I am writing in response to your multiple articles related to social media use at WKU. Your stories implied that we monitor and censor every word that is said about WKU and immediately punish anyone who says anything negative. That is far from the truth. The fact is that we strongly encourage the use of social media and enjoy watching the interaction between current and future students, parents, fans, reporters and others.
As any responsible organization should do, we follow what is being said about WKU via social media outlets. We want to be part of those conversations! We realize of course that not all statements regarding WKU or specific people will be of a positive nature, and that is perfectly OK. We view negative comments as an opportunity to make improvements and to turn a negative into a positive.
The Administration’s intent is not to censor students or others in their status updates, tweets, or other posts, nor are we in any way attempting to infringe on anyone’s First Amendment rights. Rather, the niversity uses social media to interact with our audiences in order to build relationships, answer questions, welcome visitors to campus, solve problems, and continue to broaden the university’s reach.
The university has to offer some amount of protection to its students. Any policies or guidelines that may be put in place in the future would be to protect innocent students from cyberattacks or cyberbullying via social media, not to tell them what they can or cannot say.
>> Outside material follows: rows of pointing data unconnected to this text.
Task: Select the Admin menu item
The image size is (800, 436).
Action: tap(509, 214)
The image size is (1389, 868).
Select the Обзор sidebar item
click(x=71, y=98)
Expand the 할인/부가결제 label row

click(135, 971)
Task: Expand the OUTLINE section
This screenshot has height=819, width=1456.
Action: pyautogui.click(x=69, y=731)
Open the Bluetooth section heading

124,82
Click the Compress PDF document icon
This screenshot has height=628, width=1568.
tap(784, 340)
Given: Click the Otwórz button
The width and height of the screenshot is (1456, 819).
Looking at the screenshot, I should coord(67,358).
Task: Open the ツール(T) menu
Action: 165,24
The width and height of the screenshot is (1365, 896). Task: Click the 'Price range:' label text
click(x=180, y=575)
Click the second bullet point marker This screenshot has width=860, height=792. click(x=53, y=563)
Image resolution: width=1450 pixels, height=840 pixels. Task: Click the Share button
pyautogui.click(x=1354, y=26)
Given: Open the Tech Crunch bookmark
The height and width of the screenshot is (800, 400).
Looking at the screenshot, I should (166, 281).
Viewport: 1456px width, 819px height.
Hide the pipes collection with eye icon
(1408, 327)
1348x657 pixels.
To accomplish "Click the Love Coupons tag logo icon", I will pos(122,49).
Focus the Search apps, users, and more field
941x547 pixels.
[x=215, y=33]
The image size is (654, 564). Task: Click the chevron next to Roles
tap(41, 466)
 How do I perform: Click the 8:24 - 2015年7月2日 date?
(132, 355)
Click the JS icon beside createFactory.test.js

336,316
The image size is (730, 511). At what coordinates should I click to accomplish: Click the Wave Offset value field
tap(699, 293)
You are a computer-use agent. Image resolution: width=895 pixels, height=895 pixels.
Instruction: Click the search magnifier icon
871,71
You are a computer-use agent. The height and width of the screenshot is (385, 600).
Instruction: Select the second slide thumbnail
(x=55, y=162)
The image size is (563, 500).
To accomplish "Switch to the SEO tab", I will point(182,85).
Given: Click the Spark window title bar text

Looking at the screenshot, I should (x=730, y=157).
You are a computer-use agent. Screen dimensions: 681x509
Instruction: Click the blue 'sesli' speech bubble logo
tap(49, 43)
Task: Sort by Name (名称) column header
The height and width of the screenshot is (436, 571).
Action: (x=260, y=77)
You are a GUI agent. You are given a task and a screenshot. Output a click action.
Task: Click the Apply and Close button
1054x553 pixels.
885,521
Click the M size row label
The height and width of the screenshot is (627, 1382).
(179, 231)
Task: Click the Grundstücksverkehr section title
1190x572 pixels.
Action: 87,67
We also feel a responsibility to students to provide guidance and direction on social media etiquette in order to prepare students for their futures. While anyone certainly can say anything they want about WKU or specific people, there is a big difference between what you “can” say or do and what you “should” say or do. We have an obligation to protect the reputation of WKU and the overall brand. That is not accomplished through punishing or threatening students with legal action — it is done through education and communication. The overarching message is to carefully consider how you’re using social media, especially if you are or will soon be in the job market, because you never know who will see what you post.
We encourage students to consider that Facebook is forever. Some don’t believe that employers really do take the time to find job candidates online. What we want students to realize is that the status updates (and pictures and videos and tweets) that they post today could become problematic as they begin a professional job search.
The Herald specifically quoted President Ransdell’s Facebook post from February 15 encouraging responsible use of social media, but what the article failed to mention is the reaction that his post received. As of this writing, that post had 35 shares, 215 Likes, and 18 comments. The post was also referenced on the main Western Kentucky University Facebook page and had an additional 19 shares and 70 Likes. The reaction to his good advice was overwhelmingly positive and supportive.
The tone of two of the articles undermines all of the good things that are happening at WKU via social media. Students today are more connected to each other and to the university than we ever thought possible. It goes beyond the social to the practical. Students are able to find answers to their questions and resolve issues through these types of interactions. In other words, the good far outweighs the bad.
The explosion of social media use has also created many positive opportunities and outlets for change. There are great tools to meet other students, share ideas, showcase your experience and skills, to network, and to find job openings. The key is to become familiar with those tools and to use them wisely.